— START OF Source text —

Studio album by Nana Mizuki
- Released: 5 December 2001
- Genre: J-pop
- Length: 52:02
- Label: King Records

Nana Mizuki chronology
|  | Supersonic Girl (2001) | Magic Attraction (2002) |

= Supersonic Girl =

Supersonic Girl is the debut album of J-Pop singer, Nana Mizuki. It was released on 5 December 2001.

==Track listing==
1. Love's Wonderland
  - Lyrics: Chokkyu Murano
  - Composition: Ataru Sumiyoshi
  - Arrangement: Nobuhiro Makino
2. The Place of Happiness
  - Lyrics: Chokkyu Murano
  - Composition: Ataru Sumiyoshi
  - Arrangement: Nobuhiro Makino
  - Opening theme for the PS2 game Generation of Chaos.

— END OF Source text —

» Problem details
From the Supersonic Girl album page above, extract the passage starting with "Studio album by" and going on through "5 December 2001.".

— START OF Stored records —

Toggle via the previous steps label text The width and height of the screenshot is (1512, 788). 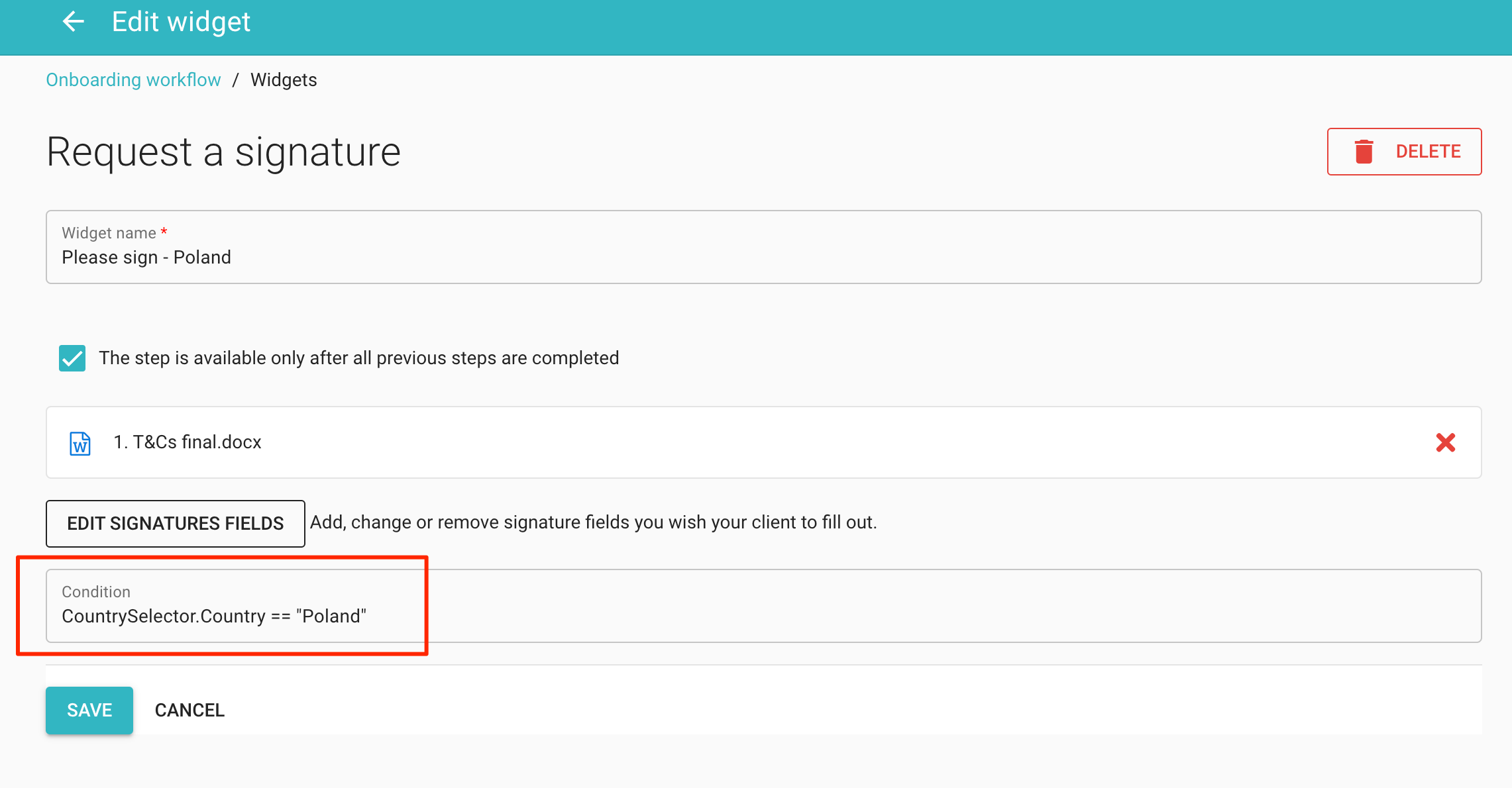(x=358, y=358)
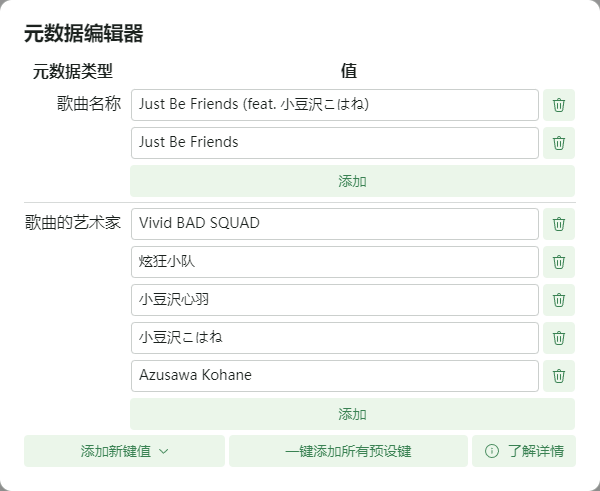Remove the '炫狂小队' artist entry
The width and height of the screenshot is (600, 491).
559,262
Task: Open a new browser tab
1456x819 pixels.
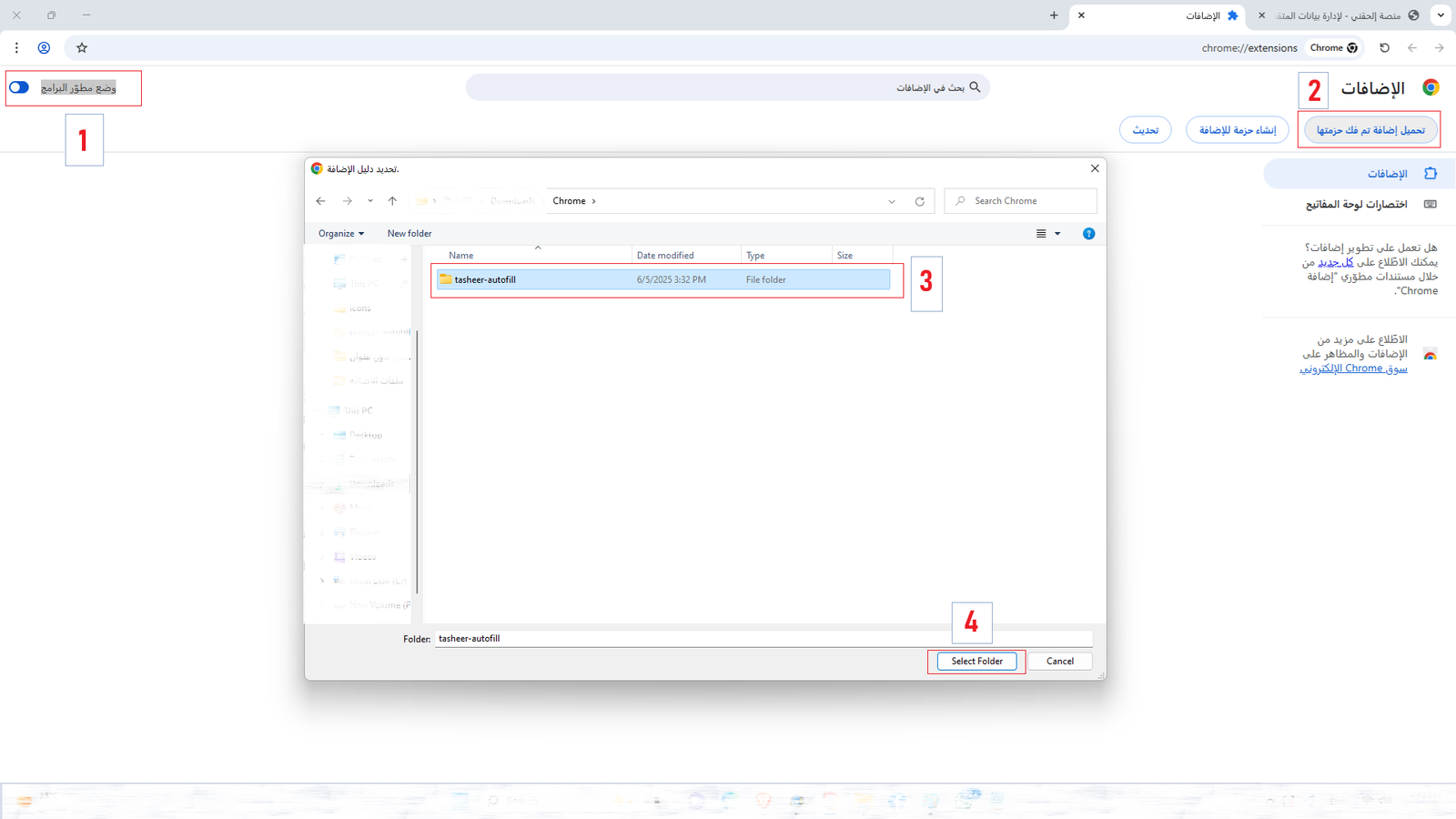Action: pyautogui.click(x=1054, y=15)
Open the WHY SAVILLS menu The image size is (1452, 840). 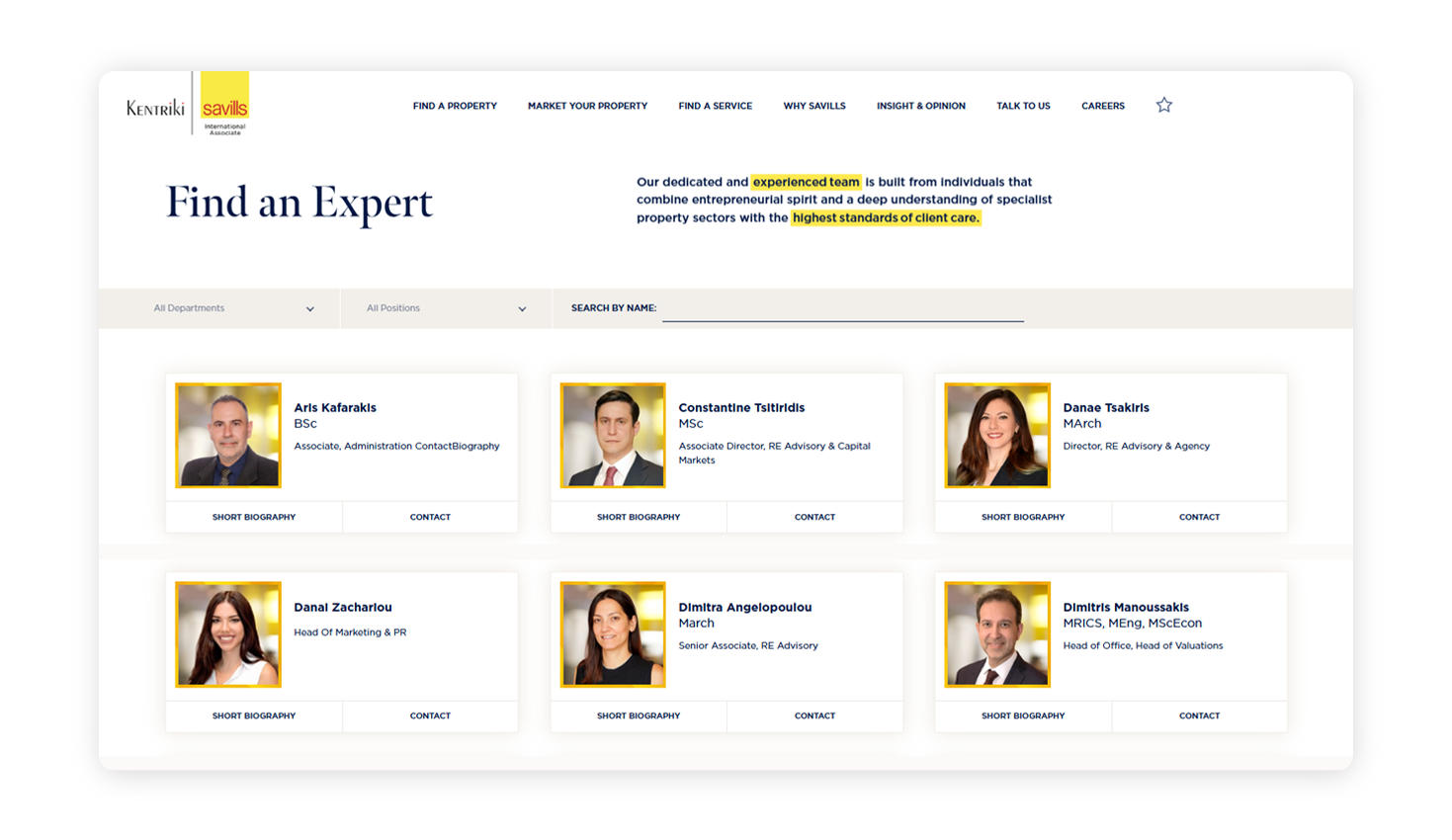pyautogui.click(x=813, y=105)
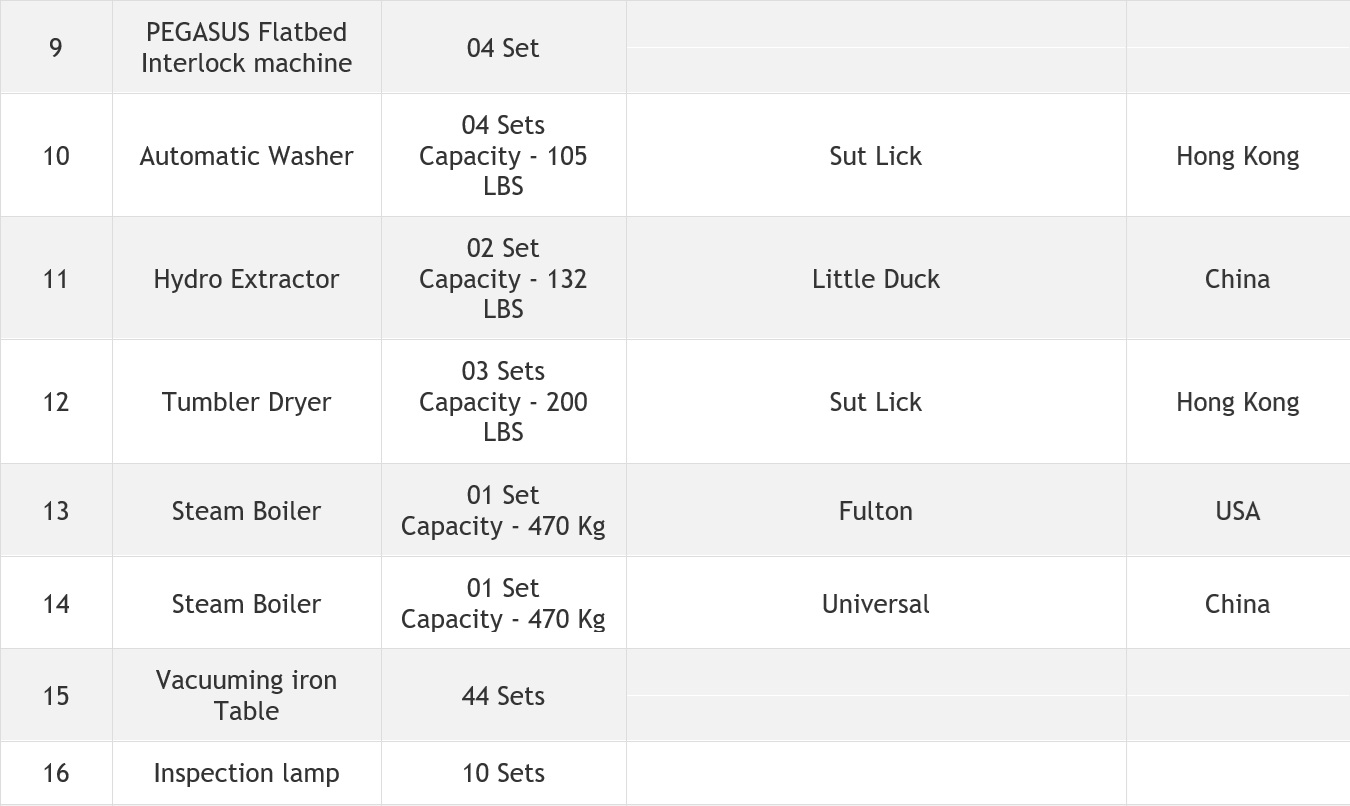Click the Fulton brand cell
Screen dimensions: 1350x806
(x=875, y=511)
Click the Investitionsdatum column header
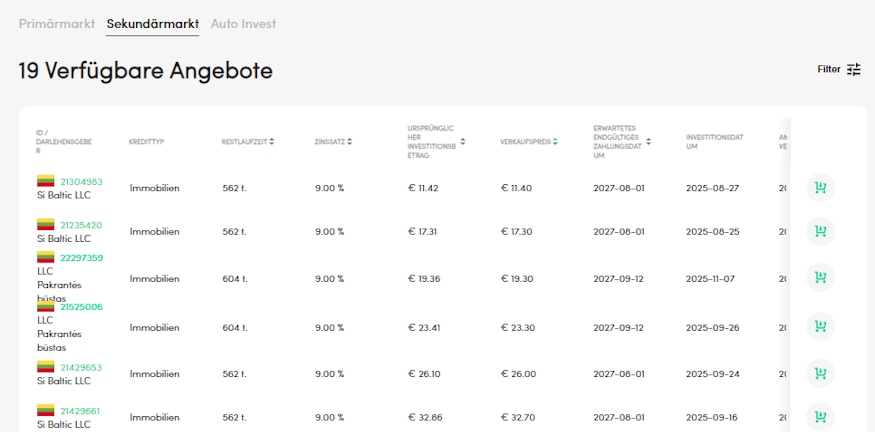Viewport: 875px width, 432px height. (x=713, y=142)
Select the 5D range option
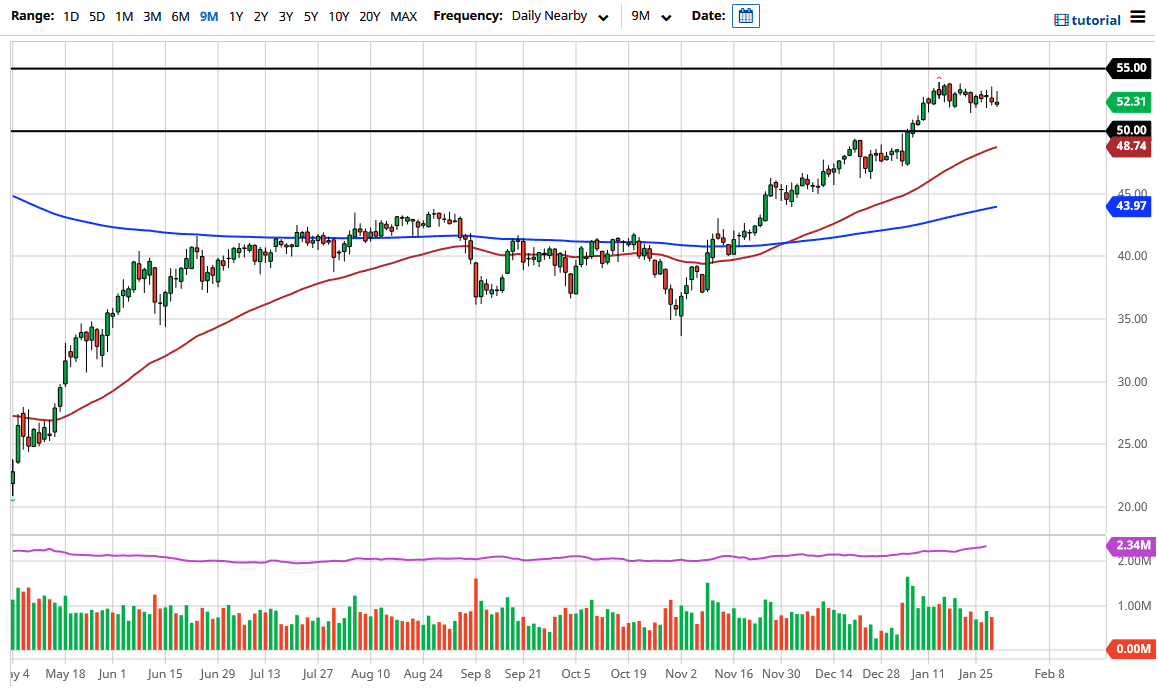Image resolution: width=1158 pixels, height=695 pixels. [96, 16]
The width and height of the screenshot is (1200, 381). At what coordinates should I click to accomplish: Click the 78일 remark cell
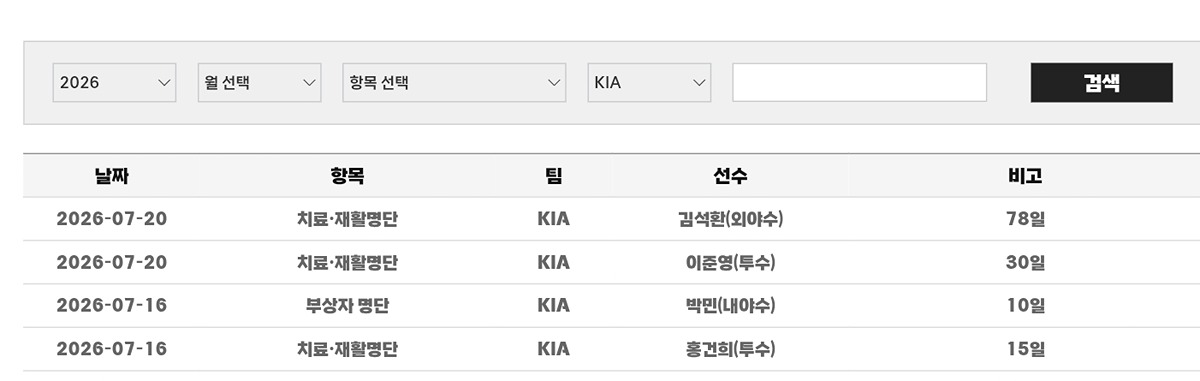1025,219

— END OF Stored records —

» Output of the task
Studio album by Nana Mizuki
- Released: 5 December 2001
- Genre: J-pop
- Length: 52:02
- Label: King Records

Nana Mizuki chronology
|  | Supersonic Girl (2001) | Magic Attraction (2002) |

= Supersonic Girl =

Supersonic Girl is the debut album of J-Pop singer, Nana Mizuki. It was released on 5 December 2001.